By altering the shape, texture and flavour of ingredients and assembling them into new, unique sensory and taste experiences using tools like centrifuges, dehydrators and rotary evaporators, he has helped fundamentally change our understanding of food. As the award recommendation puts it:
Sometimes you have to go through the king to reach the man on the street and get people to demand what the king is eating
Hervé This
»Instead of using meat, vegetables or grains in their natural forms, Note by Note cuisine means that dishes are constructed from fundamental chemical compounds such as water, lipids, amino acids and carbohydrates, combined with flavours, colours and textures.«
An example of a dish prepared according to the principles of molecular gastronomy could be a soup based on amino acids and fats that simulates the taste and texture of a classic soup, yet contains none of the traditional ingredients like vegetables, stock or meat.
After Associate Professor Jens Risbo from the Department of Food Science had delivered a celebratory speech — Combining love, science and good food — and UCPH rector David Dreyer Lassen had presented the award, Hervé This gave his own lively acceptance speech.
He said that he himself is not particularly good at cooking. He had, however, cracked the code in terms of finding out why a soufflé rises. He joked that he was being awarded the ‘Nobel Prize in soufflé’.

## THE TASKS
**A)** Please give the part of the listing that opens with the line containing "Open the Transaction status dropdown" and runs through the end of the listing as a Markdown table with the columns Row and Line, leaving out blank lines and pictures.
**B)** Take the passage about Hervé This's award further from the point where it stops.

Listing on finding words and elements:
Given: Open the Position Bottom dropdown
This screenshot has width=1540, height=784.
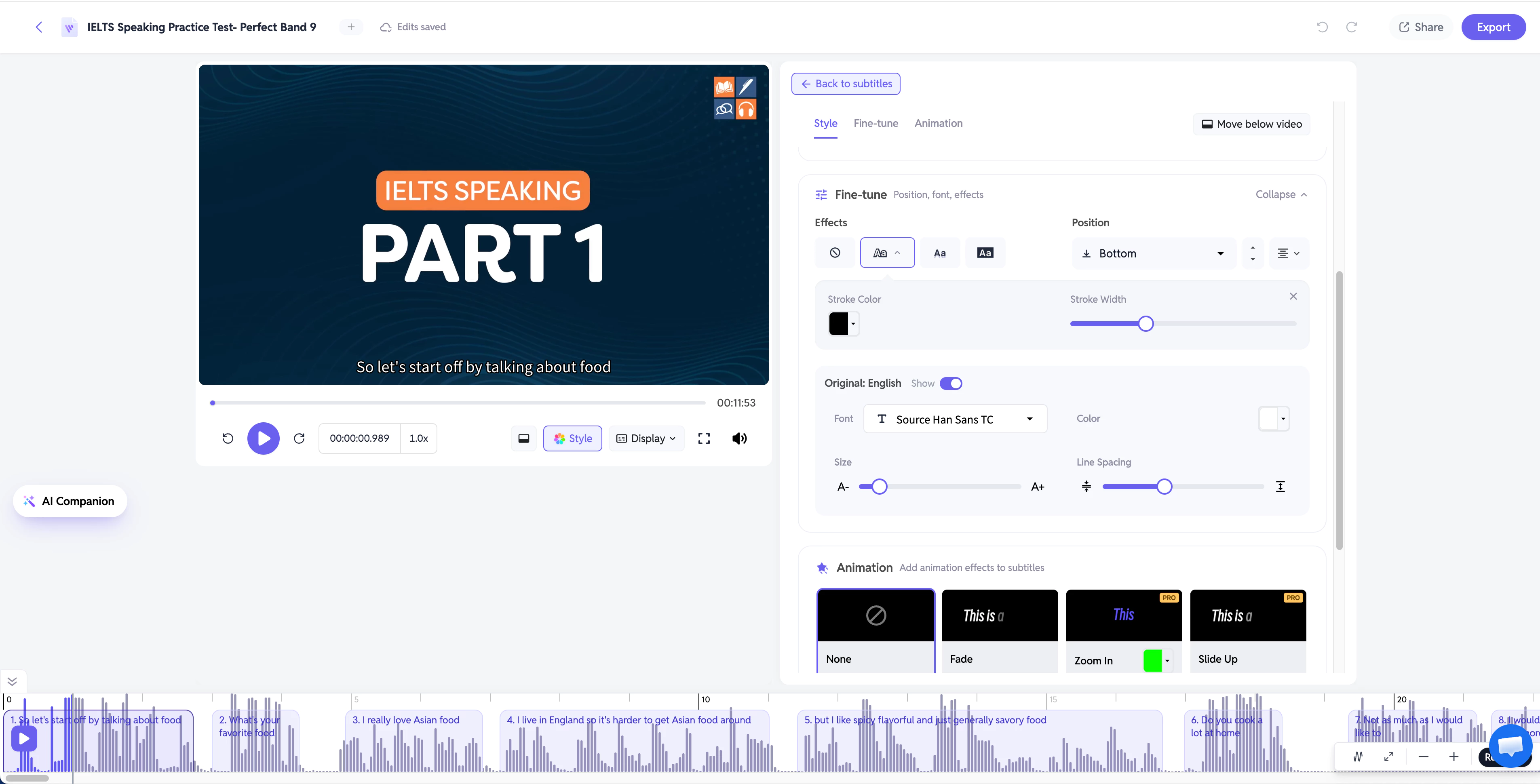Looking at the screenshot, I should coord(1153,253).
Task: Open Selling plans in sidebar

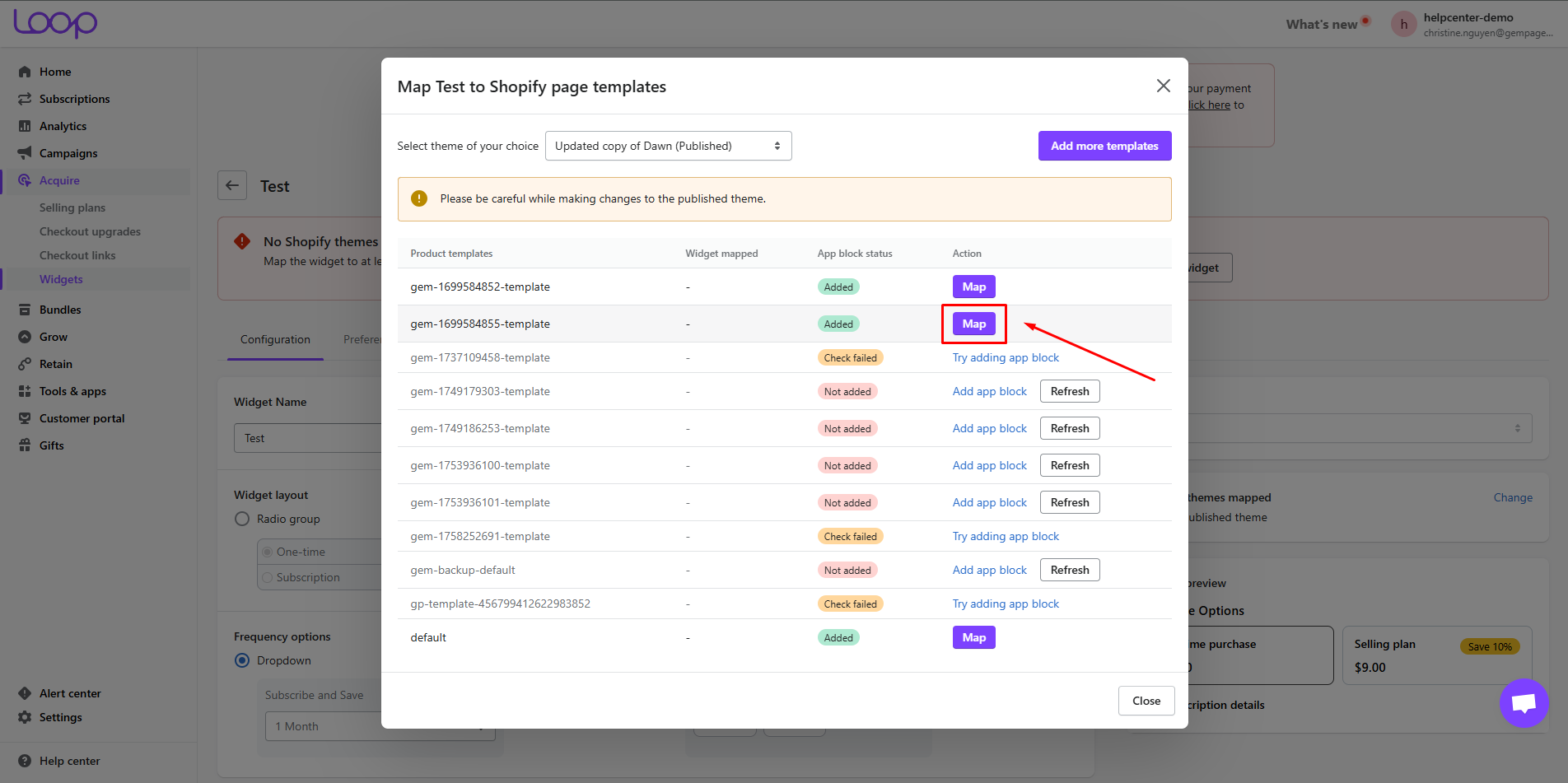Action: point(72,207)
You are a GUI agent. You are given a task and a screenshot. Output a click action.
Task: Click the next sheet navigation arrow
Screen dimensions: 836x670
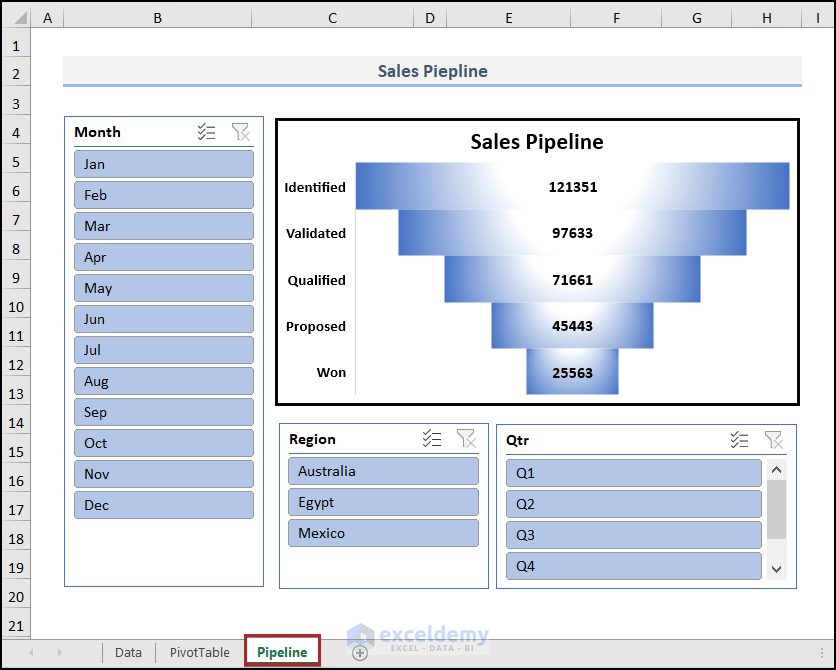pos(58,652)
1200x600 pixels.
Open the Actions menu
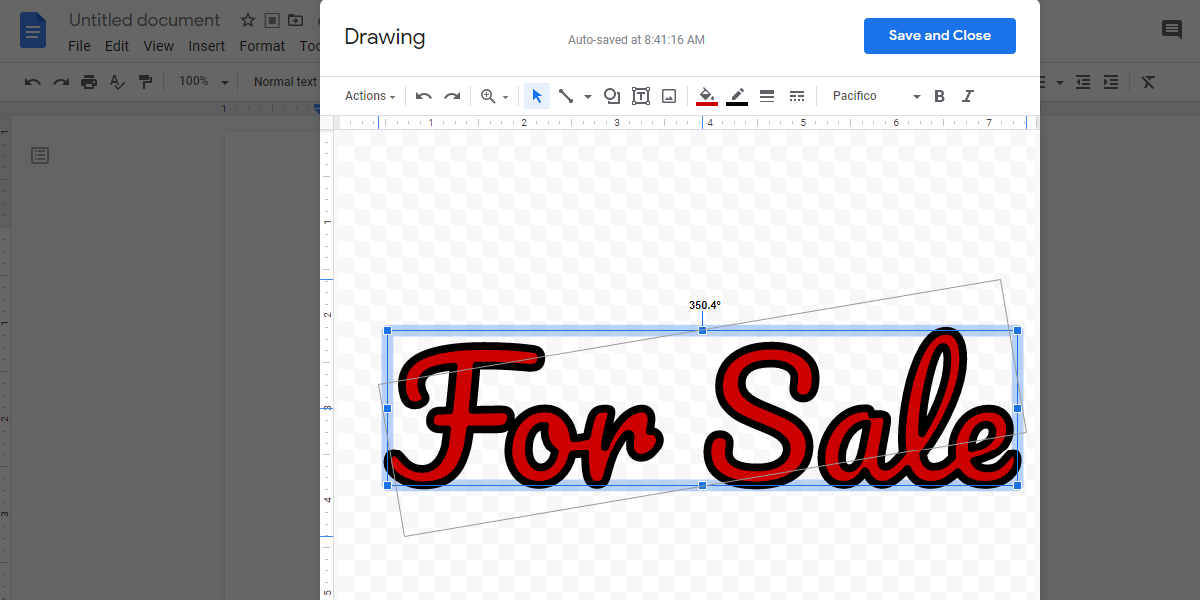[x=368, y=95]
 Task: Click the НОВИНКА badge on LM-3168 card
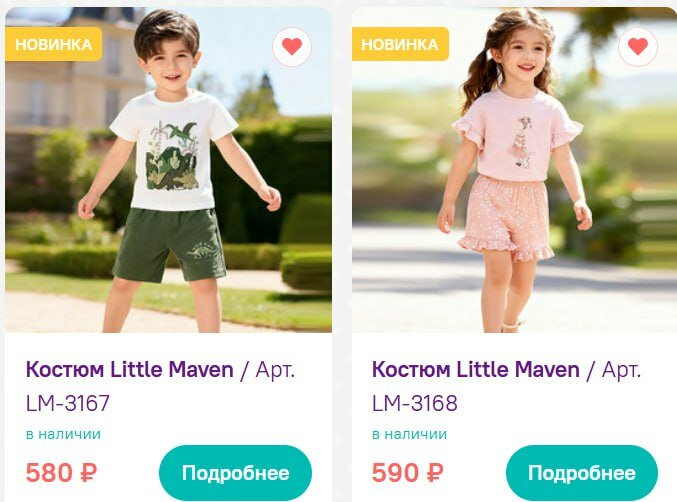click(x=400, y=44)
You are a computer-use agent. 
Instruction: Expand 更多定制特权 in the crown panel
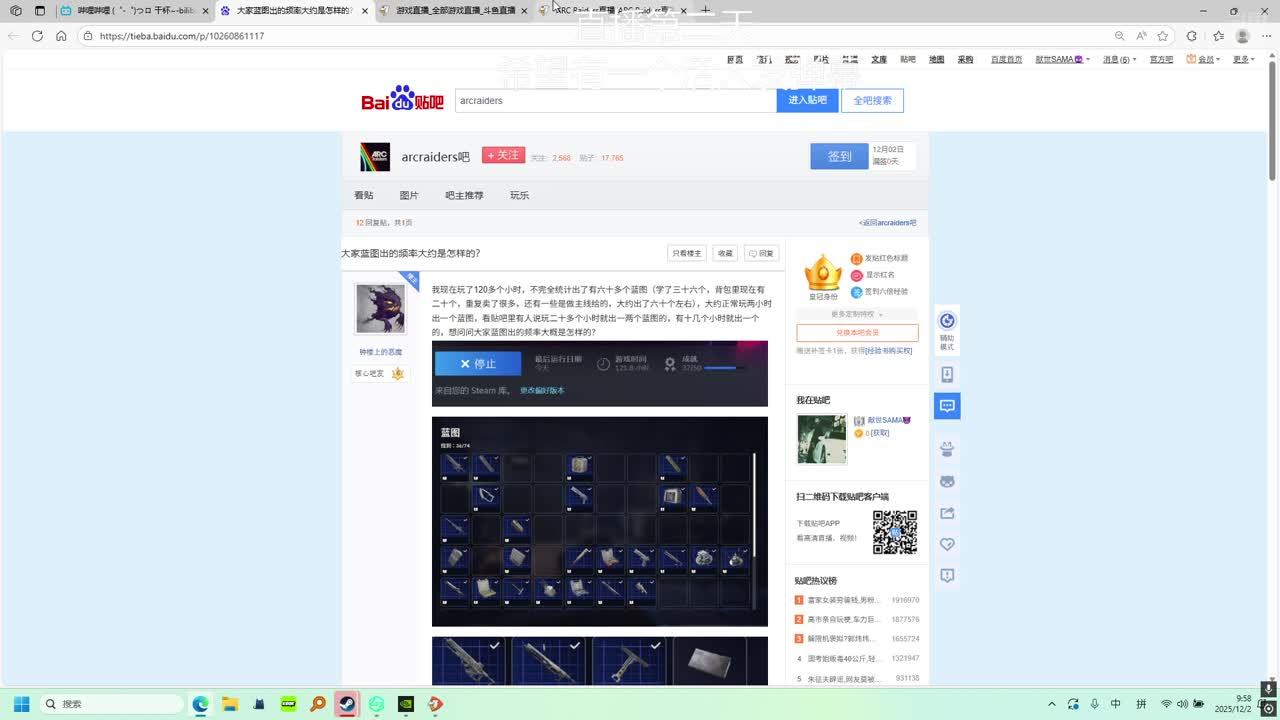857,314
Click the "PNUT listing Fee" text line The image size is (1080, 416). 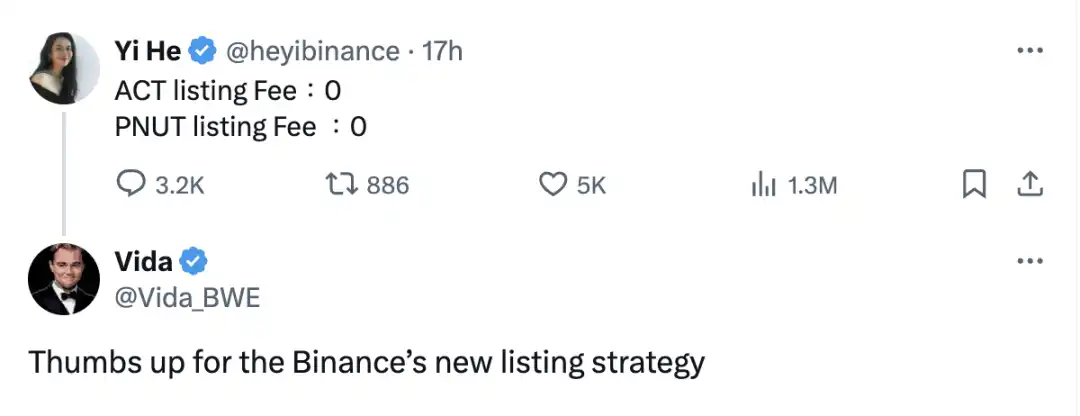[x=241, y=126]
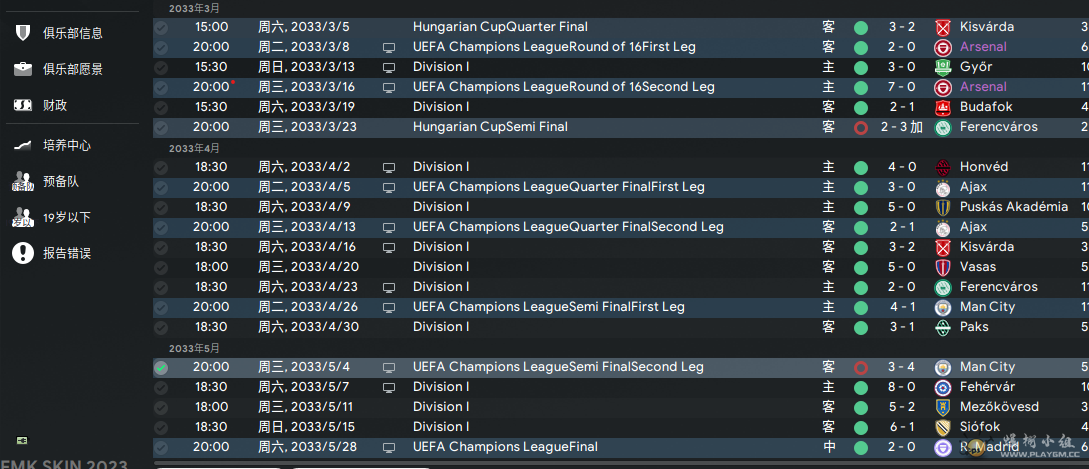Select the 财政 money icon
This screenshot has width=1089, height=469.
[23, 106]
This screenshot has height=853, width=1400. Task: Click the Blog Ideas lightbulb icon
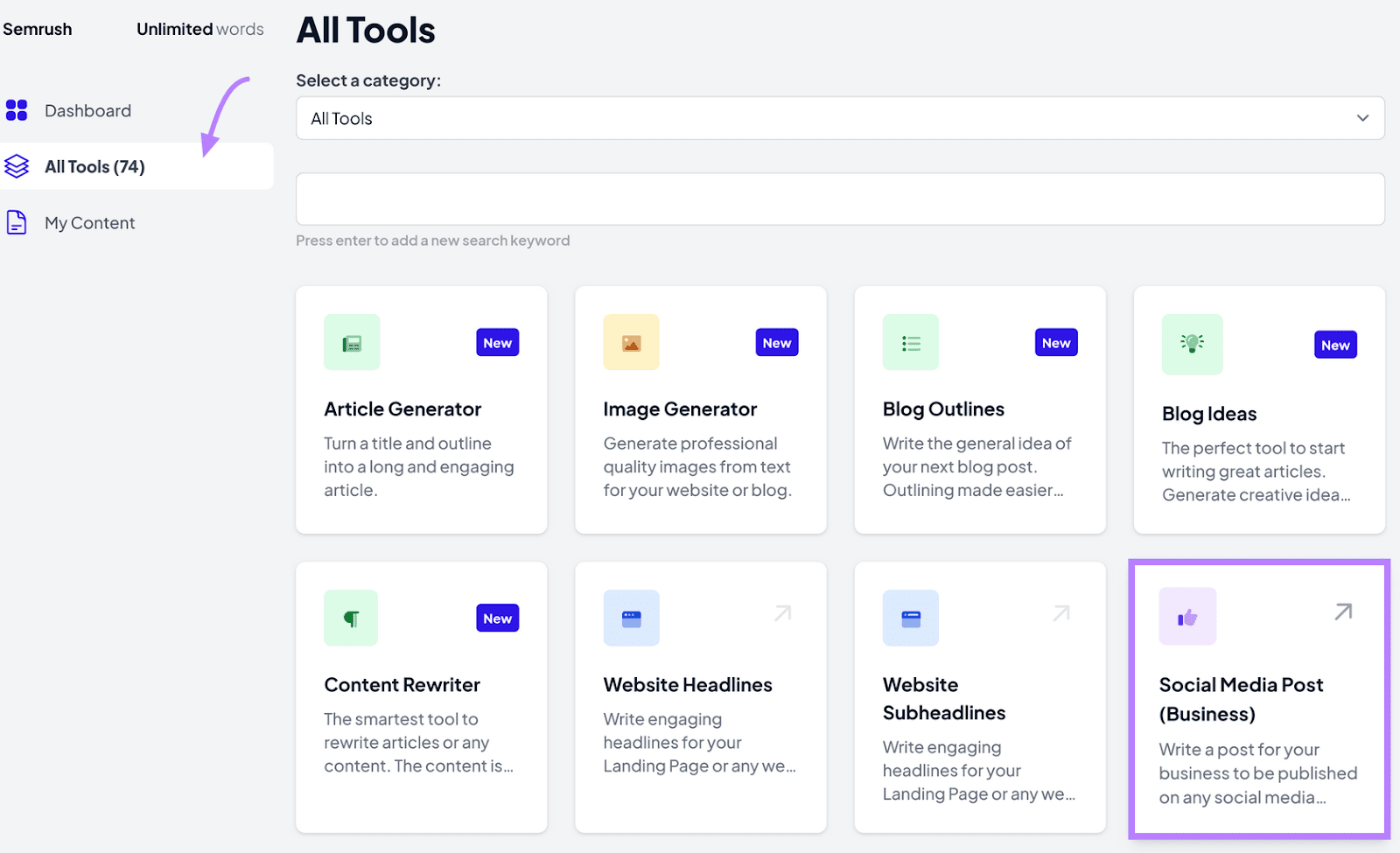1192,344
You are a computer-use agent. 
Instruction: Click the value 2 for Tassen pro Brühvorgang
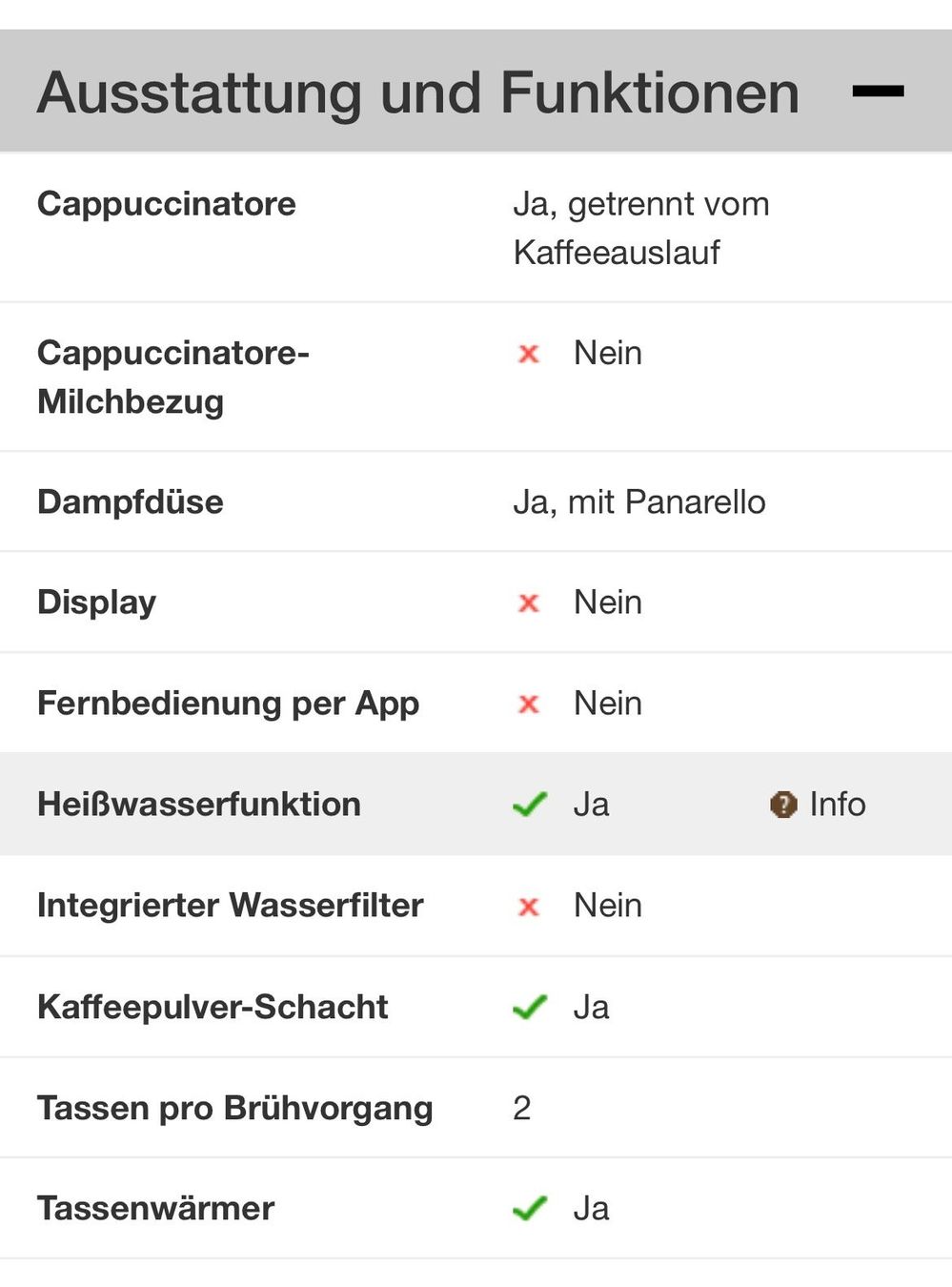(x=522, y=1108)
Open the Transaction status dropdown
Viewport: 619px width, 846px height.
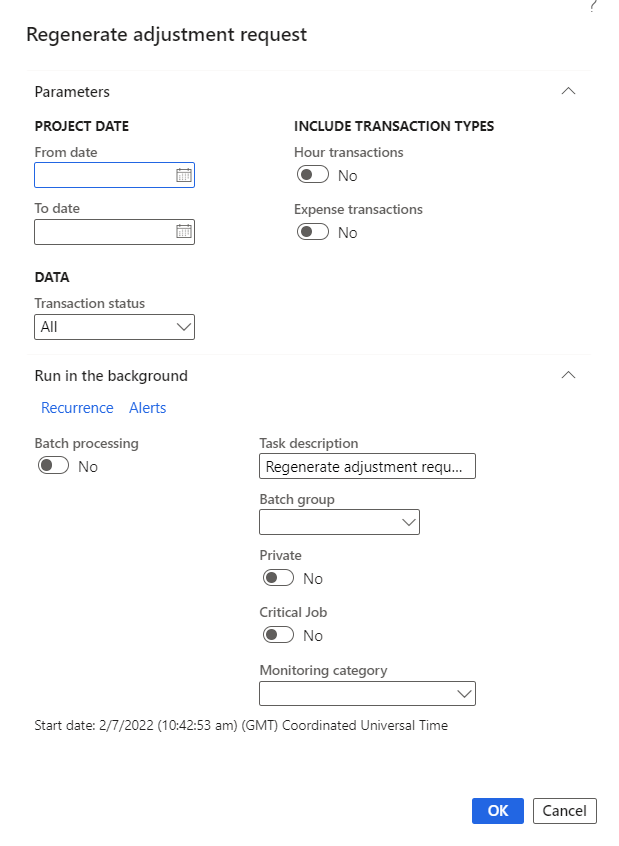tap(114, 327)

## EXPECTED RESULTS
**A)**
| Row | Line |
|---|---|
| 1 | Open the Transaction status dropdown |
| 2 | Viewport: 619px width, 846px height. |
| 3 | tap(114, 327) |

**B)**
The prize winner acknowledged that the new techniques have mostly gained traction among Michelin-starred chefs, but that his ambitions go far beyond the exclusive group of the wealthy:
»Sometimes you have to go through the king to reach the man on the street and get people to demand what the king is eating,« said Hervé This.
In France, the issue of a higher retirement age can bring thousands out onto the streets in protest — but not the 69-year-old award recipient. He prefers to spend his time in the lab at the AgroParisTech-Inrae International Centre for Molecular and Physical Gastronomy in Paris, or at educational institutions where he passes on his knowledge to younger generations.
He had his international breakthrough with the book Molecular Gastronomy in 2002, and has helped influence Michelin-level chefs across Europe. But right now, his main focus is on the energy crisis and how to prevent future famine.
The global population may rise to ten billion within the next 25 years, but today we can only feed six billion
Hervé This
»I am deeply concerned with food security. The global population may rise to ten billion within the next 25 years, but today we can only feed six billion. The struggle for food could lead to a world war like no other,« Hervé This warns.
»Every day, 10,000 lorries bring food into Paris,« he says, pointing to a photo of a truck on his computer.
»That truck may be carrying several tonnes of tomatoes, but 95 per cent of a tomato is water. What if we removed the water and only had to transport the remaining five per cent?« he asks.
Hervé This is not advocating replacing agriculture with laboratories — something that would undoubtedly send farmers in his home country into an uproar. Farmers should still grow tomatoes and other crops. But through his research he hopes to develop methods that can revolutionise food production so that no one has to go to bed hungry, while also reducing the sector’s energy consumption.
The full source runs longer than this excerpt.